WHAT IS EXPECTED →
Since the records include pictures, leave those out while you reproduce exactly and only the lines from the one containing "Toggle the sun brightness mode icon" through the one containing "Open the christianbuch username link", inclusive.

MATERIAL SUPPLIED →
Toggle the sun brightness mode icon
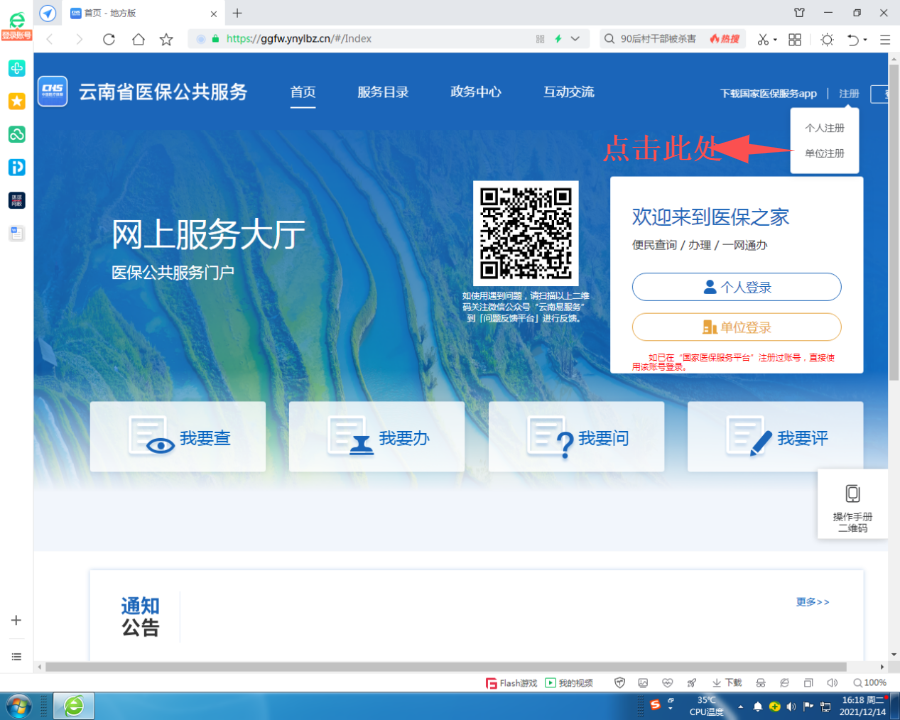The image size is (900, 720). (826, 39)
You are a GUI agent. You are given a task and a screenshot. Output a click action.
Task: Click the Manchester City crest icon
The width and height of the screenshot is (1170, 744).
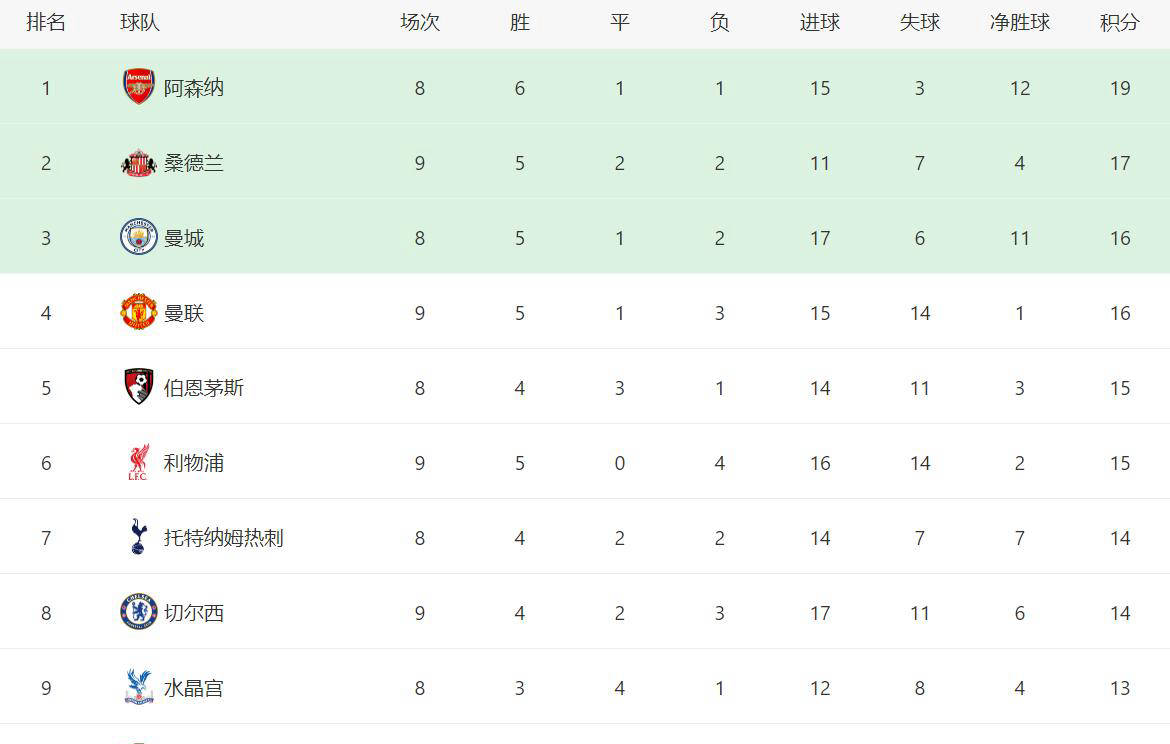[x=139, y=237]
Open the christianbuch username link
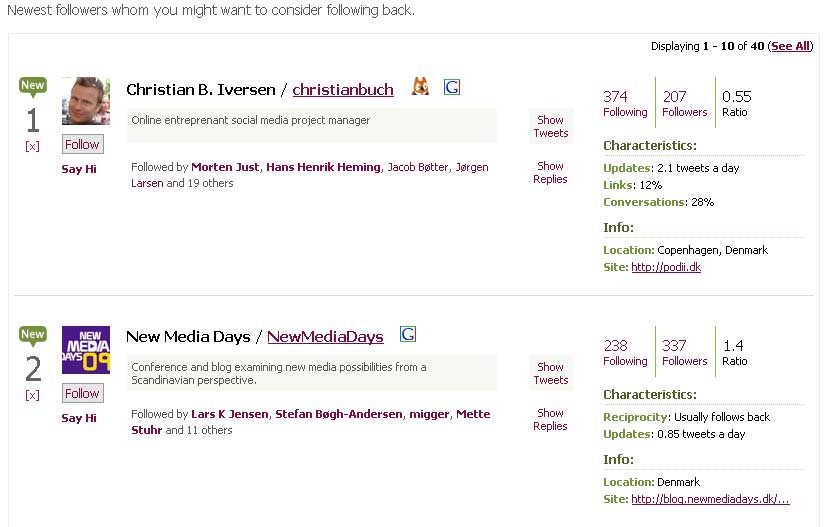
---
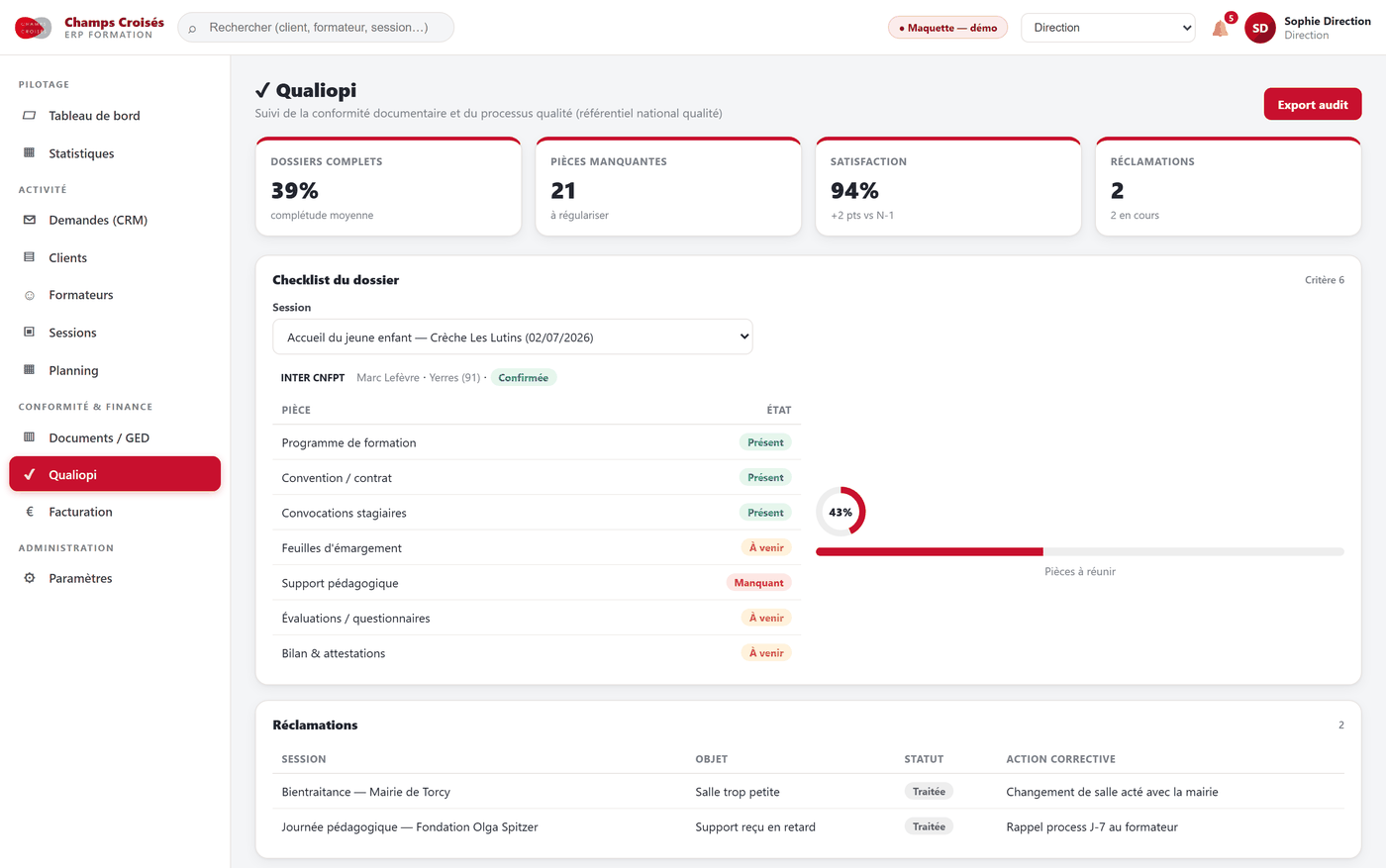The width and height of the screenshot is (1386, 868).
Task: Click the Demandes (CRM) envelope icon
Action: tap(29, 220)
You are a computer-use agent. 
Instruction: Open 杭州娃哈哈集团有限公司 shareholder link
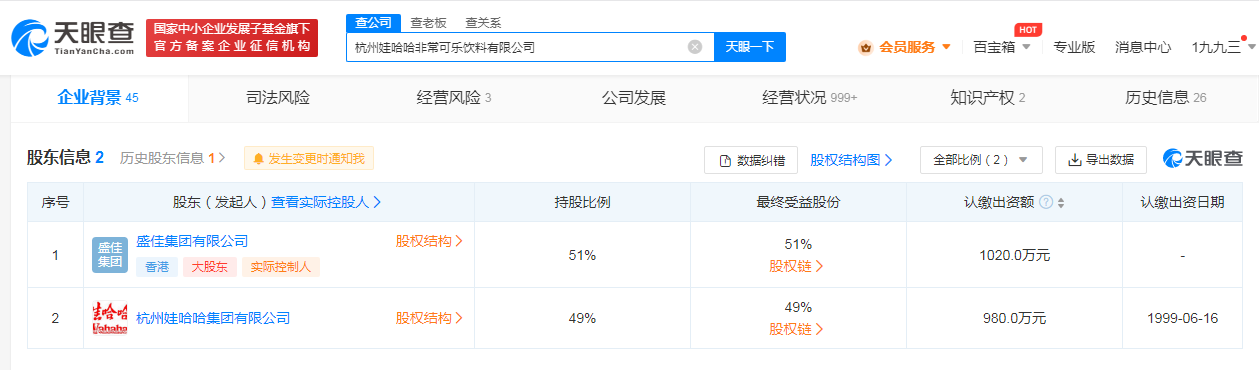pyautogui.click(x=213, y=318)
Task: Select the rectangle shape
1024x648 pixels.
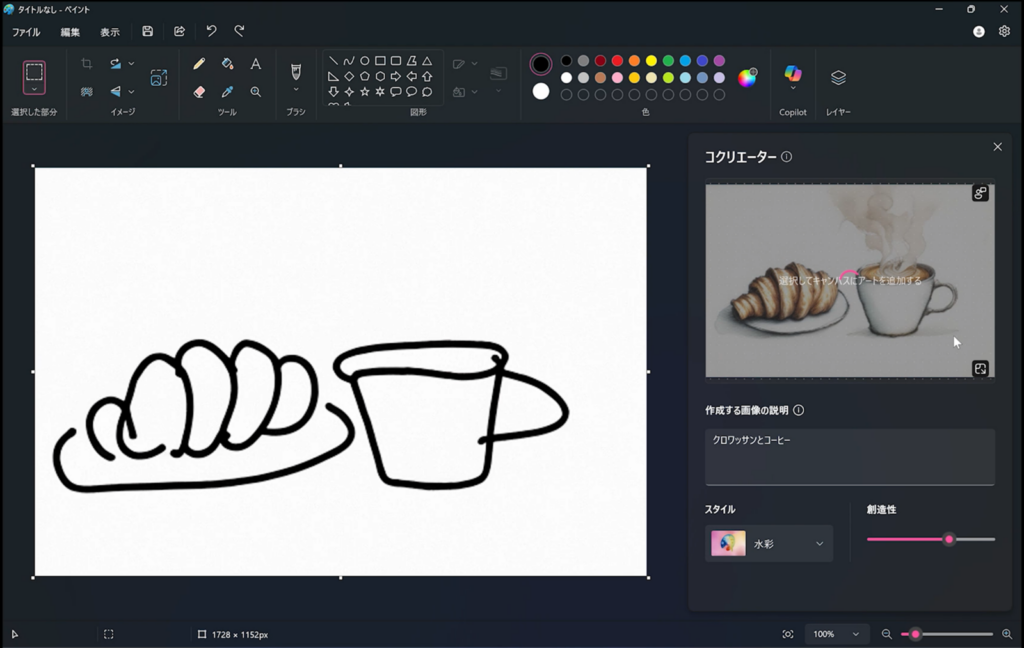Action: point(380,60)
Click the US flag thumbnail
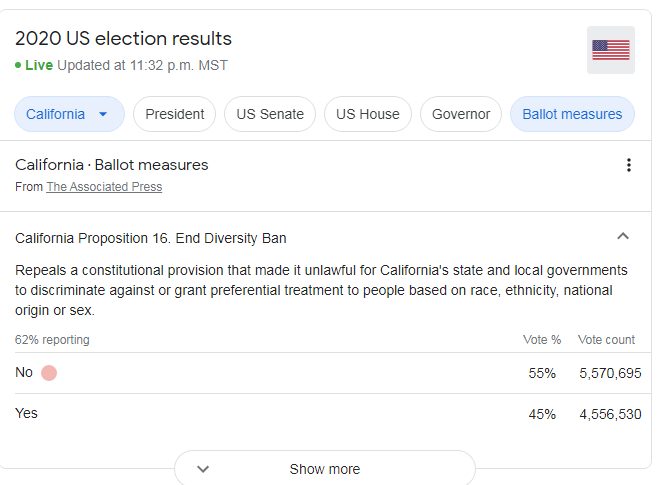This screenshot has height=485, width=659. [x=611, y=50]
...
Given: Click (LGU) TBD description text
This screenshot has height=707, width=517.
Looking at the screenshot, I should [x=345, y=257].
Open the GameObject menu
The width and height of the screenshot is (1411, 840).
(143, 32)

RESPONSE TO THE EXERCISE →
Toggle the sun brightness mode icon
The image size is (900, 720). (826, 39)
You are a GUI agent. You are given a task and a screenshot. Output a click action.
Task: Click the Manchester City crest icon
The width and height of the screenshot is (1170, 744).
[x=139, y=237]
Open the christianbuch username link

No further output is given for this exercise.